__Work instructions__. Repeat word for word the lines starting at the one with "You are a GUI" and ending at the final line of the material, both ends included; omit pictures.

──────────

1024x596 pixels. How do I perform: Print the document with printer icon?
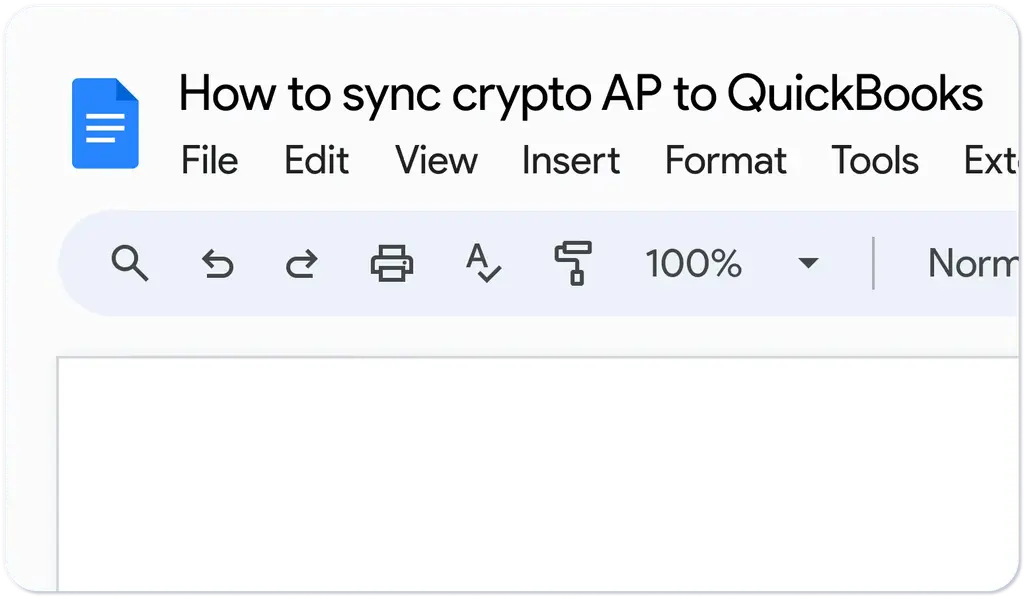pyautogui.click(x=392, y=264)
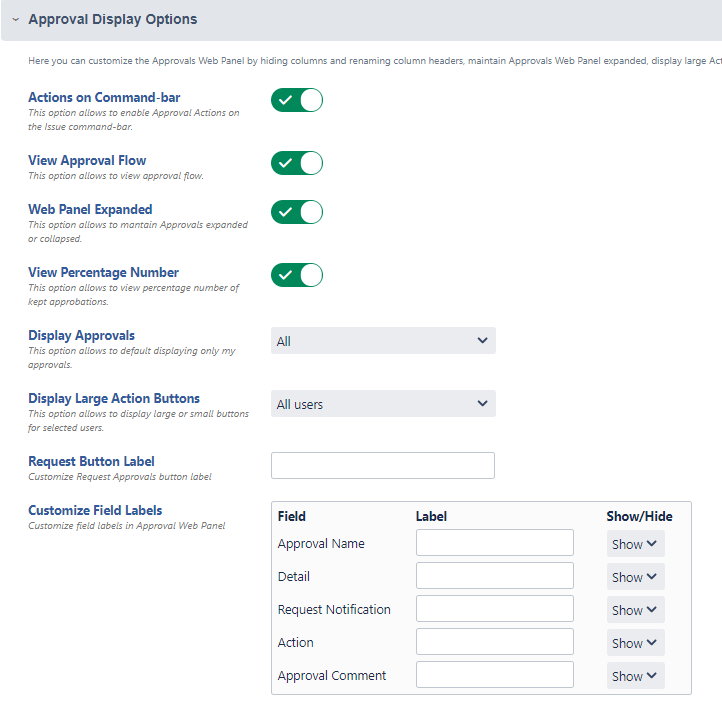722x709 pixels.
Task: Open the Display Approvals dropdown
Action: tap(383, 341)
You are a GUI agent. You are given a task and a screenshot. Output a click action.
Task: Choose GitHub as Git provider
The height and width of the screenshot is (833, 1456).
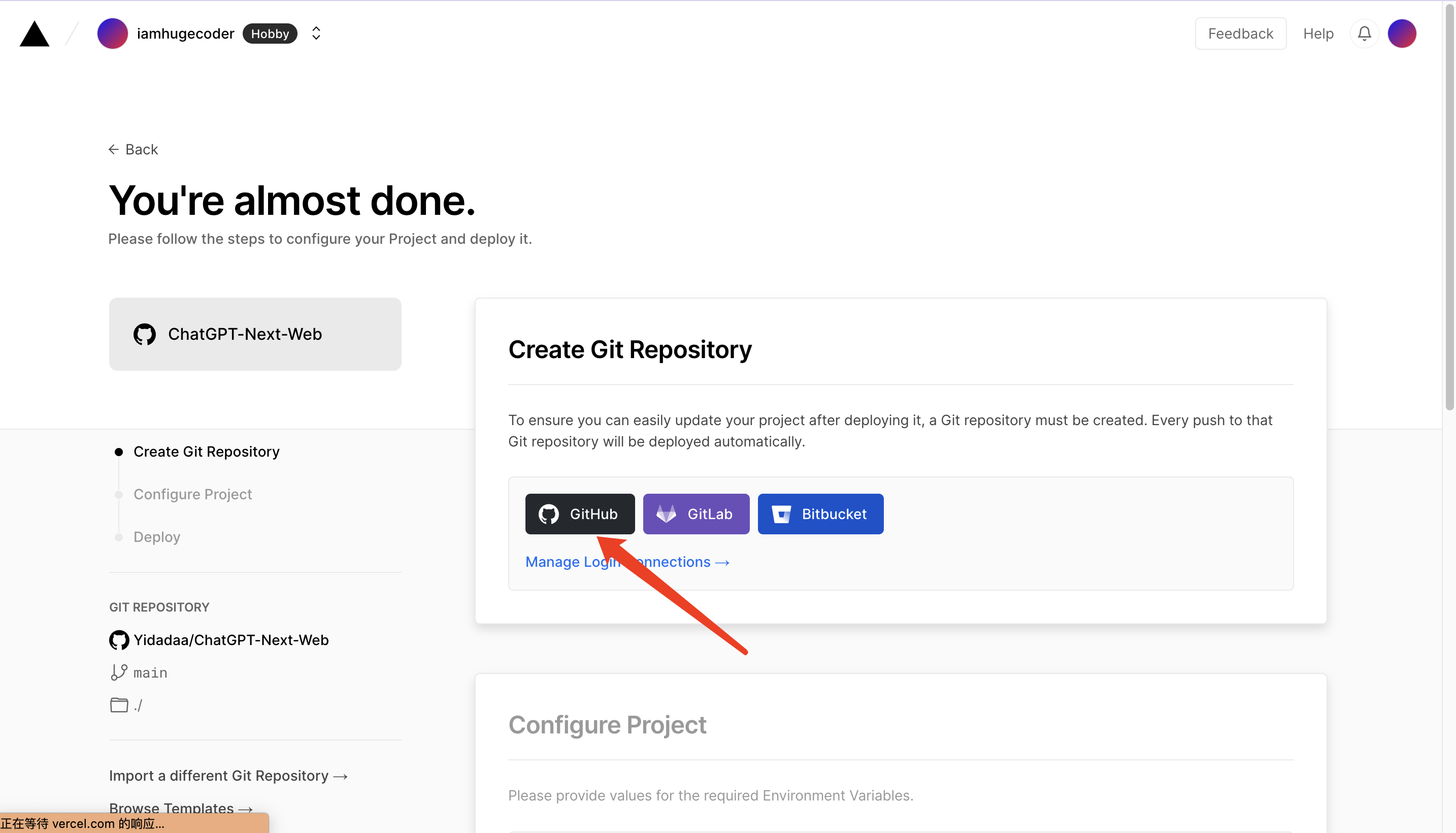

──────────

__Reply to the exercise__.
You are a GUI agent. You are given a task and a screenshot. Output a click action.
Task: Choose GitHub as Git provider
The height and width of the screenshot is (833, 1456).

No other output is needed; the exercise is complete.